- **Extrait du document**:
Intervention de David Assouline

Réunion du 23 mai 2023 à 14h30
Majorité numérique et lutte contre la haine en ligne — Adoption en procédure accélérée d'une proposition de loi dans le texte de la commission modifié

Photo de David AssoulineDavid Assouline :

Madame la présidente, monsieur le ministre, madame la secrétaire d’État, mes chers collègues, les sujets concernant la haine en ligne et les problématiques autour de la jeunesse et des réseaux sociaux ont toujours été au cœur des combats du groupe Socialiste, Écologiste et Républicain, au nom duquel je m’exprime.

En tant que rapporteur d’une mission sur ce sujet en 2008, j’avais souhaité intituler mon rapport : Les nouveaux médias : des jeunes libérés ou abandonnés ? Ce titre mettait déjà sur la table la problématique dont nous discutons aujourd’hui. À l’époque, on évoquait surtout les bienfaits du Net, dans lequel on voyait un moyen de libération, sans se rendre compte qu’il conduisait tous ceux qui éduquent les enfants et les jeunes – les parents et l’éducation nationale – à les abandonner en quelque sorte.

- **Données fournies**:
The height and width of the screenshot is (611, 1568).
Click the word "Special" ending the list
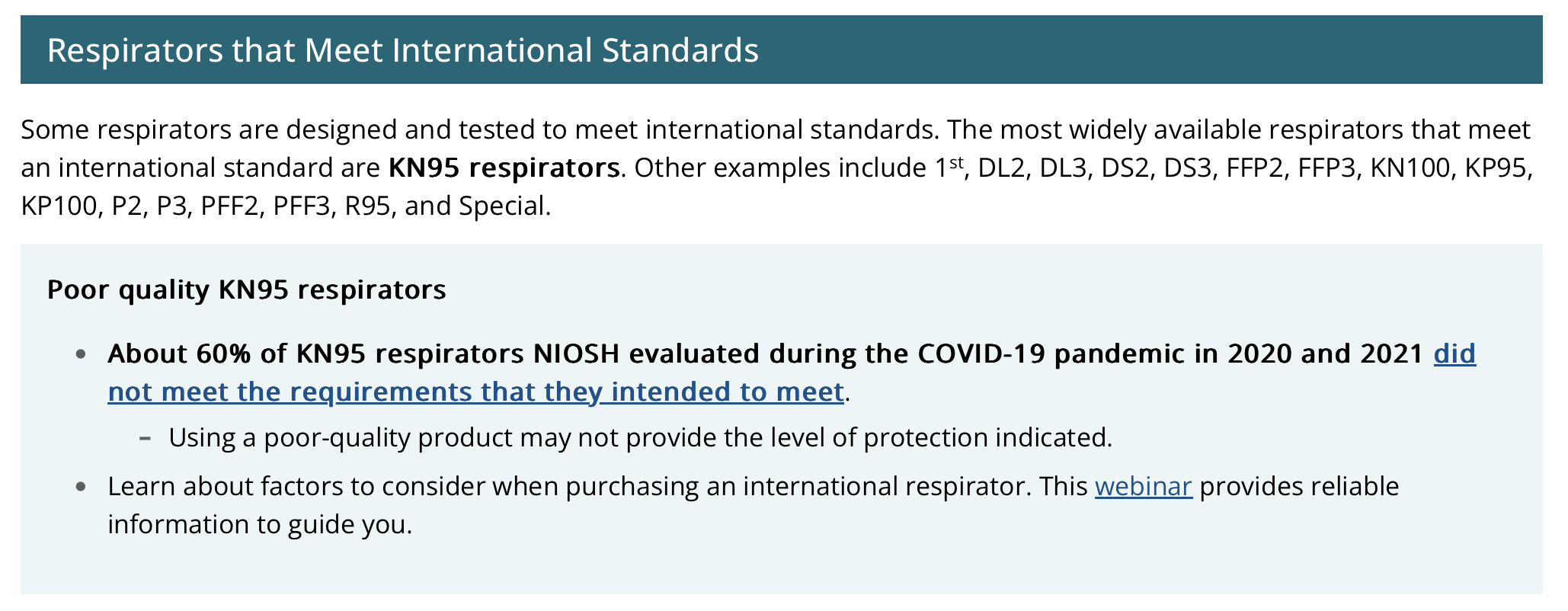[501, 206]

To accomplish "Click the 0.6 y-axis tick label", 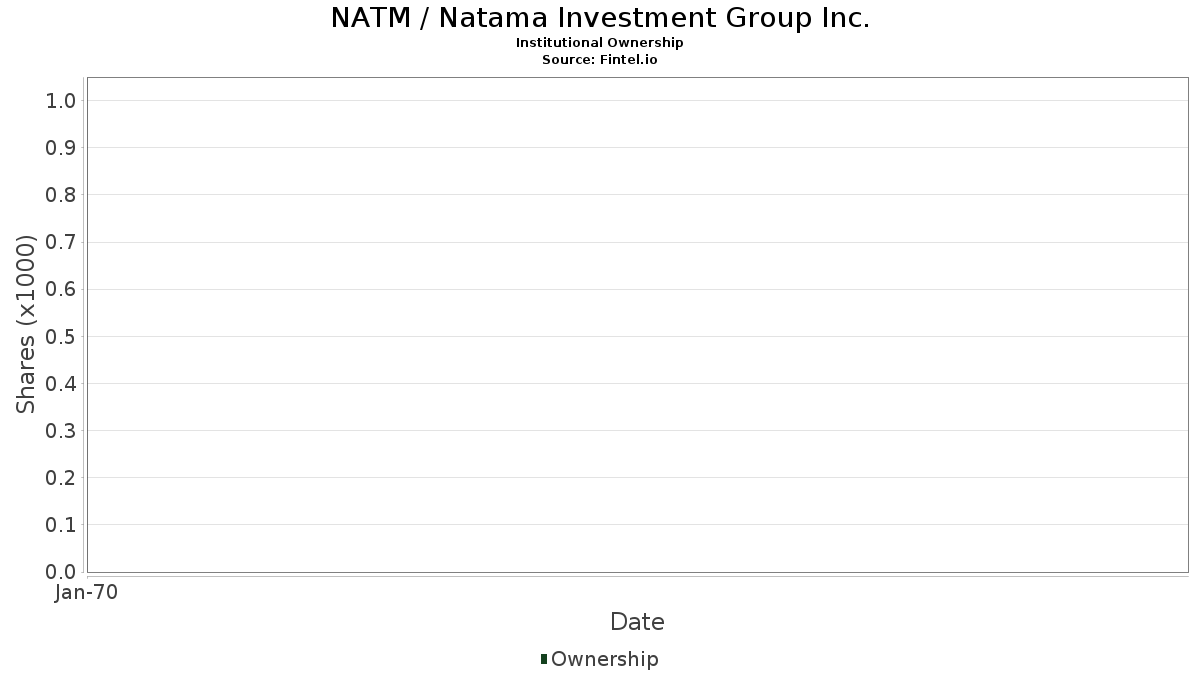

- **Tâches**:
a – D'après l'extrait, en quelle année David Assouline a-t-il été rapporteur d'une mission sur ce sujet ?
b – Recopiez le passage de l'extrait qui commence par « Photo de David » et s'arrête après « duquel je m’exprime. », en remplaçant « réseaux sociaux » par « plateformes numériques ».
Appuyez-vous uniquement sur l'extrait.

- **Réponses complètes**:
a – En 2008.

b –
Photo de David AssoulineDavid Assouline :

Madame la présidente, monsieur le ministre, madame la secrétaire d’État, mes chers collègues, les sujets concernant la haine en ligne et les problématiques autour de la jeunesse et des plateformes numériques ont toujours été au cœur des combats du groupe Socialiste, Écologiste et Républicain, au nom duquel je m’exprime.